(Given passage)

However it is presented or parsed, in the media of consumer culture or in the annals of religions or family legend, my experience has taught me that having children is not inherently spiritual or potentially liberating, though it can help one grow up a bit. Rather, it is an activity that creates entanglement, the likelihood of intense suffering, and obligations that can be hard to integrate with meditation practice. One of my all-time favorite quotations related to this subject comes from a German psychoanalyst, a student of Freud’s, whom the writer and critic Adam Gopnik saw for many years and whom he memorialized in a 1998 New Yorker essay. At one point in his analysis, Gopnik agonizes over whether or not to have a child with his wife. The doctor’s response instantly slays all of Gopnik’s neurotic fantasies about the potential epiphanies of being a parent:

Yes, you must go ahead and have a child. You will enjoy it. The child will try your patience repeatedly, yet you will find that there are many pleasures in child-rearing . . . You will find, for instance, that the child will make many amusing mistakes in language . . . These mistakes can really be extremely amusing. The child’s errors in language also provide the kinds of anecdotes that can be of value to the parents in a social setting.

Gopnik is aghast at how the doctor drily distills the sum gratification of parenting, even suggesting that the best he can hope for is to “dine out” on his future children’s linguistic errors. But there’s a wonderful sagacity and purity of this view, in the midst of a society neck-deep in projected narcissism, where children are signifiers of parental wealth and status and general well-being.

From a Buddhist perspective, pinning one’s hopes for happiness on one’s children is a losing proposition, a recipe for samvega without reprieve. But there is an antidote to samvega, known as pasada. Pasada is the recognition that a deathless happiness is possible, and that by sticking to the noble eightfold path, we can exit, once and for all, the hell of samsara. Pasada is “what keeps samvega from becoming despair,” writes Thanissaro Bhikkhu. The Buddha’s poem about samvega and all the little fish floundering in the puddles ends with these lines:

   And then I saw
   an arrow here,
               so very hard to see,
               embedded in the heart.
   Overcome by this arrow
   you run in all directions.
   But simply on pulling it out
              you don’t run,
              you don’t sink.

Pasada, for parents, involves coming to view our children in line with the four noble truths—they are beings who suffer, whose suffering we often can’t relieve, but who themselves have the capacity for waking up. “It’s come at last . . . the time when you can no longer stand between your children and heartache,” wrote Betty Smith in her soulful novel of New York generations, A Tree Grows in Brooklyn. In truth, we never have stood between our kids and heartache—theirs or our own. The good news is that the Buddha showed us a path that leads beyond heartache, beyond samvega, beyond suffering. Our best wish for our children is that they find it, too.

(End Given passage)
(Material shown)

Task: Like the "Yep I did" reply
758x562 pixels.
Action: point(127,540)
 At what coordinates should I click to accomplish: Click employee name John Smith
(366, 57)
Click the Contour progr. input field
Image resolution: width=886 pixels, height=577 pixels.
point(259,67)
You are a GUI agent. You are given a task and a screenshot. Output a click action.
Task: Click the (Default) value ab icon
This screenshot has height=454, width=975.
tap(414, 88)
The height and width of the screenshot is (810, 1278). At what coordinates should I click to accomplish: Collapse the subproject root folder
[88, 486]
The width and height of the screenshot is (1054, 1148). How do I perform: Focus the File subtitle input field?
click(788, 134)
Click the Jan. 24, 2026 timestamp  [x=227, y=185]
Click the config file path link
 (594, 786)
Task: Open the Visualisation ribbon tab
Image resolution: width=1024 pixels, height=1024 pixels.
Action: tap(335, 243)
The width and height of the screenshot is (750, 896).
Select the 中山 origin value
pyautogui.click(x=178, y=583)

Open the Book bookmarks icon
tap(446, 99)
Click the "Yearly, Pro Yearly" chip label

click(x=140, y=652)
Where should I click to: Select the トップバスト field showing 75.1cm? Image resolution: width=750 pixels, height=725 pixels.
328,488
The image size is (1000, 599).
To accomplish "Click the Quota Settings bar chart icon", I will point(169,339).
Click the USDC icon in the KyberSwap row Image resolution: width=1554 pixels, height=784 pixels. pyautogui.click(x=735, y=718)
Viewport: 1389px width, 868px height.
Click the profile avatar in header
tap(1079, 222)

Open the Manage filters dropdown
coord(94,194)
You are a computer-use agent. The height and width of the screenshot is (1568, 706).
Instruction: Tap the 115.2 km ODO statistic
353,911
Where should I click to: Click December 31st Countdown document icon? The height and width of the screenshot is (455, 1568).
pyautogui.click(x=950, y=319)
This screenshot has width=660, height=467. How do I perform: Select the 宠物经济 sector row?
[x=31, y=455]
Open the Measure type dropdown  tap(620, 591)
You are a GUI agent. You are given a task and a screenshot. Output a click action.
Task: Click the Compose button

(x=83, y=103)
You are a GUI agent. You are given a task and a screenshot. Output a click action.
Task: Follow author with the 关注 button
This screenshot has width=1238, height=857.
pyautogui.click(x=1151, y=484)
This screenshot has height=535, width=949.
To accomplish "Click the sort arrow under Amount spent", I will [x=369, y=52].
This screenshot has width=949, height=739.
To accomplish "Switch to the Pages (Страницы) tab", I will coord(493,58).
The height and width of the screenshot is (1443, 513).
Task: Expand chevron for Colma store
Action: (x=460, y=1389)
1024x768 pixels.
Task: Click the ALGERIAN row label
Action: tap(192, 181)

(End Material shown)

§ **Problem to work on**: Condense the paragraph of the passage on parenting that begins "Pasada, for parents, involves" into a short bulleted list that keeps its main facts. The listing has nothing to do with this task.

§ **Task answer**:
- For parents, pasada means seeing their children in line with the four noble truths: children are beings who suffer, parents often can't relieve that suffering, and children can themselves wake up.
- In A Tree Grows in Brooklyn, her novel of New York generations, Betty Smith wrote of the time when parents can no longer stand between their children and heartache.
- In truth, parents never have stood between their kids and heartache, whether the kids' or their own.
- The Buddha showed a path beyond heartache, samvega, and suffering, and parents' best wish is that their children find it too.